***** DATA FOR THIS TASK *****
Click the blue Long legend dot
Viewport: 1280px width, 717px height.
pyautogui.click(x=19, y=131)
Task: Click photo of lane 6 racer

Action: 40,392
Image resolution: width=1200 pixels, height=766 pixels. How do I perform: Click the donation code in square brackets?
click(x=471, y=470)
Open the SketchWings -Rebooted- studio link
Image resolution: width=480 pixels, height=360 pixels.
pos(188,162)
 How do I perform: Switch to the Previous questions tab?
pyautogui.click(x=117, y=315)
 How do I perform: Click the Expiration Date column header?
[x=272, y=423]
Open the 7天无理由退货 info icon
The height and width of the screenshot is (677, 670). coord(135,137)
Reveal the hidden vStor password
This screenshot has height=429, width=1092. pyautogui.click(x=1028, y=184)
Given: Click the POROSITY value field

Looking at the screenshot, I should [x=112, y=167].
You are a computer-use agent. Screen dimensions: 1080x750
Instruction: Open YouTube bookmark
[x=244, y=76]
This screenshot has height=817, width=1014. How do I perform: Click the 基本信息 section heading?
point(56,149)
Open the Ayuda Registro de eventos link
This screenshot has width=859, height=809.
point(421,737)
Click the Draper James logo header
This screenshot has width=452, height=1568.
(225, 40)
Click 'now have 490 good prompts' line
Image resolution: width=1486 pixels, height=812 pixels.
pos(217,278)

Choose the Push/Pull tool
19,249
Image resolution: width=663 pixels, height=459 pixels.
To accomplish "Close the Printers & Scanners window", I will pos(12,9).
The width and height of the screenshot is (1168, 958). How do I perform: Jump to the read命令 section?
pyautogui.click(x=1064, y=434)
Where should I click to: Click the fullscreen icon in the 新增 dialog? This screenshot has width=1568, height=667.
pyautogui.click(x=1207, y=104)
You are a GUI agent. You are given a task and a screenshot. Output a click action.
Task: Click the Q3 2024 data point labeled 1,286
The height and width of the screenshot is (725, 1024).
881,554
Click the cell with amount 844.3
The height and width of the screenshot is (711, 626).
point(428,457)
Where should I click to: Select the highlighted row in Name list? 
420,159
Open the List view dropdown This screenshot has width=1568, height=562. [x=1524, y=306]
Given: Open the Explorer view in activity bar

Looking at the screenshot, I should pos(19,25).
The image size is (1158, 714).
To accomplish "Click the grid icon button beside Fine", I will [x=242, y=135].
*****
# TASK DETAILS:
Extract all the material, leaving every line as it is.

# COMPLETED TASK:
Click the blue Long legend dot
Viewport: 1280px width, 717px height.
pyautogui.click(x=19, y=131)
Task: Click photo of lane 6 racer

Action: 40,392
Image resolution: width=1200 pixels, height=766 pixels. How do I perform: Click the donation code in square brackets?
click(x=471, y=470)
Open the SketchWings -Rebooted- studio link
Image resolution: width=480 pixels, height=360 pixels.
pos(188,162)
 How do I perform: Switch to the Previous questions tab?
pyautogui.click(x=117, y=315)
 How do I perform: Click the Expiration Date column header?
[x=272, y=423]
Open the 7天无理由退货 info icon
The height and width of the screenshot is (677, 670). coord(135,137)
Reveal the hidden vStor password
This screenshot has height=429, width=1092. pyautogui.click(x=1028, y=184)
Given: Click the POROSITY value field

Looking at the screenshot, I should [x=112, y=167].
You are a computer-use agent. Screen dimensions: 1080x750
Instruction: Open YouTube bookmark
[x=244, y=76]
This screenshot has height=817, width=1014. How do I perform: Click the 基本信息 section heading?
point(56,149)
Open the Ayuda Registro de eventos link
This screenshot has width=859, height=809.
point(421,737)
Click the Draper James logo header
This screenshot has width=452, height=1568.
(225, 40)
Click 'now have 490 good prompts' line
Image resolution: width=1486 pixels, height=812 pixels.
pos(217,278)

Choose the Push/Pull tool
19,249
Image resolution: width=663 pixels, height=459 pixels.
To accomplish "Close the Printers & Scanners window", I will pos(12,9).
The width and height of the screenshot is (1168, 958). How do I perform: Jump to the read命令 section?
pyautogui.click(x=1064, y=434)
Where should I click to: Click the fullscreen icon in the 新增 dialog? This screenshot has width=1568, height=667.
pyautogui.click(x=1207, y=104)
You are a GUI agent. You are given a task and a screenshot. Output a click action.
Task: Click the Q3 2024 data point labeled 1,286
The height and width of the screenshot is (725, 1024).
881,554
Click the cell with amount 844.3
The height and width of the screenshot is (711, 626).
point(428,457)
Where should I click to: Select the highlighted row in Name list? 
420,159
Open the List view dropdown This screenshot has width=1568, height=562. [x=1524, y=306]
Given: Open the Explorer view in activity bar

Looking at the screenshot, I should pos(19,25).
The image size is (1158, 714).
To accomplish "Click the grid icon button beside Fine", I will [x=242, y=135].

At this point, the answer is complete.